Konvertieren von Farbbildern nach S/W

In diesem Tutorial zeigen wir Ihnen verschiedene Möglichkeiten, foto in schwarzweiß umwandeln, also Farb-RGB-Bilder in Schwarzweiß zu konvertieren:

Konvertieren von Farbbildern nach S/W

  • der „Standard“-Graustufenkonvertierungsvorgang.
  • den Entsättigungsbetrieb.
  • Zerlegung in RGB und Verwendung eines der Kanäle.
  • Zerlegung in HSV und Verwendung des Value (V)-Kanals.
  • Zerlegung in LAB und Verwendung des Lightness (L)-Kanals.
  • mit dem Kanalmischerfilter.

Wir werden jede davon nacheinander untersuchen.

Das Verfahren

Duplizieren Sie das Originalbild (Strg+D) und klicken Sie mit der rechten Maustaste auf die Kopie. Wählen Sie Bild -> Modus -> Graustufen. Ich weiß nicht, wie diese Konvertierung in GIMP funktioniert, aber ich habe gelesen, dass Photoshop für seine Graustufenkonvertierung einen Standardmix der RGB-Kanäle verwendet: ROT=30%, GRÜN=59% und BLAU=11%. Angeblich trägt diese Mischung zur Empfindlichkeit des Auges gegenüber verschiedenen Farben bei. Diese Formel leistet im Allgemeinen eine ziemlich gute Arbeit, aber einige Bilder funktionieren nicht so gut damit, besonders wenn die Grünkanalkomponente nicht stark ist.

Formel

Ich vermute, dass GIMP eine ähnliche Formel verwendet. Meine Experimente mit dem Channel Mixer (mehr dazu unten) unterstützen dies.

Duplizieren

Duplizieren Sie das Originalbild (Strg+D) und klicken Sie mit der rechten Maustaste auf die Kopie. Wählen Sie Bild -> Farben -> Entsättigen. Im Gegensatz zur obigen Änderung des Graustufenmodus werden die Kanäle nicht in verschiedenen Prozentsätzen neu gemischt, so dass wir unterschiedliche Ergebnisse erwarten sollten.

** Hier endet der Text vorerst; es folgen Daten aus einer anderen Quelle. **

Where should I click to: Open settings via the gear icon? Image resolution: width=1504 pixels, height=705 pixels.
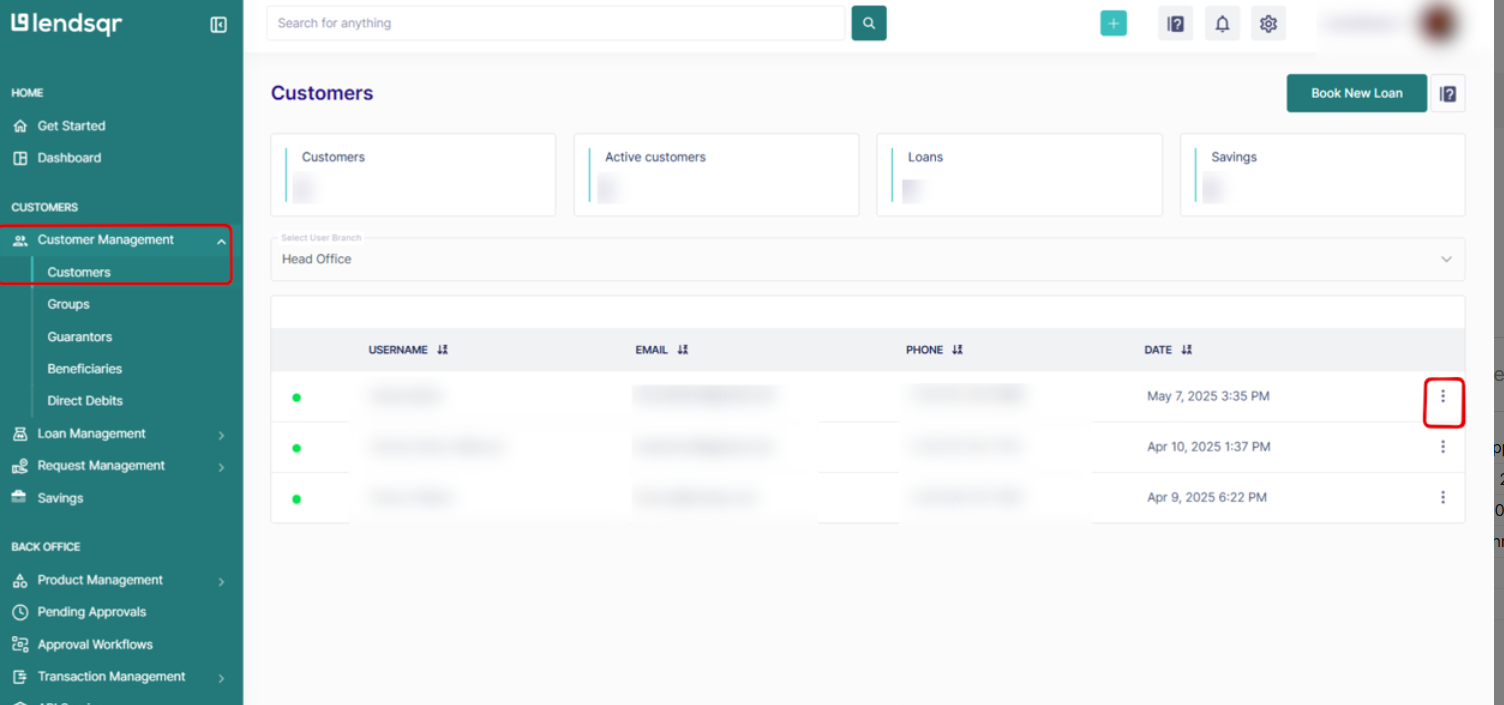click(x=1268, y=24)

Eine dritte Methode ist die Berücksichtigung der rot/grün/blauen Kanäle des Bildes. Jedes einzelne kann als eigenständiges Graustufenbild dargestellt werden. Klicken Sie mit der rechten Maustaste auf das Originalbild und wählen Sie Image -> Mode -> Decompose. Wählen Sie die RGB-Option aus und klicken Sie auf OK.

Hier sehen Sie die drei Kanäle: rot (oben), grün (Mitte) und blau (unten). Sie können sehen, dass der rote Kanal die meisten Luminanzinformationen und viel Rauschen enthält, der grüne Kanal hat das geringste Rauschen, und der blaue Kanal hat Schatten und Rauschen. Oft hat der blaue Kanal das größte Rauschen, aber nicht in diesem Fall.

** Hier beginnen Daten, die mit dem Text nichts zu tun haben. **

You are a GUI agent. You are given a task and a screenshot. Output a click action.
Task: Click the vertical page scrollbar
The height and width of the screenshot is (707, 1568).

Sehr oft enthält der grüne Kanal eine ausgezeichnete S/W-Version des Bildes. Wenn nichts anderes wichtig ist, ist ein Blick auf die RGB-Zerlegung, um Ihnen eine Vorstellung davon zu geben, wo sich die wichtigen Informationen in Ihrem Bild befinden und wo das Rauschen ist.

Eine weitere Möglichkeit besteht darin, in Farbton/Sättigung/Wertkomponenten zu zerlegen und das Wertbild zu berücksichtigen (die beiden anderen sind für diesen Zweck in der Regel nicht sinnvoll). Klicken Sie mit der rechten Maustaste auf das Originalbild und wählen Sie Image -> Mode -> Decompose. Wählen Sie die Option HSV und klicken Sie auf OK.

Noch eine weitere Zerlegungsoption: LAB-Modus. Klicken Sie mit der rechten Maustaste auf das Originalbild und wählen Sie Image/Mode/Decompose. Wählen Sie die Option LAB und klicken Sie auf OK.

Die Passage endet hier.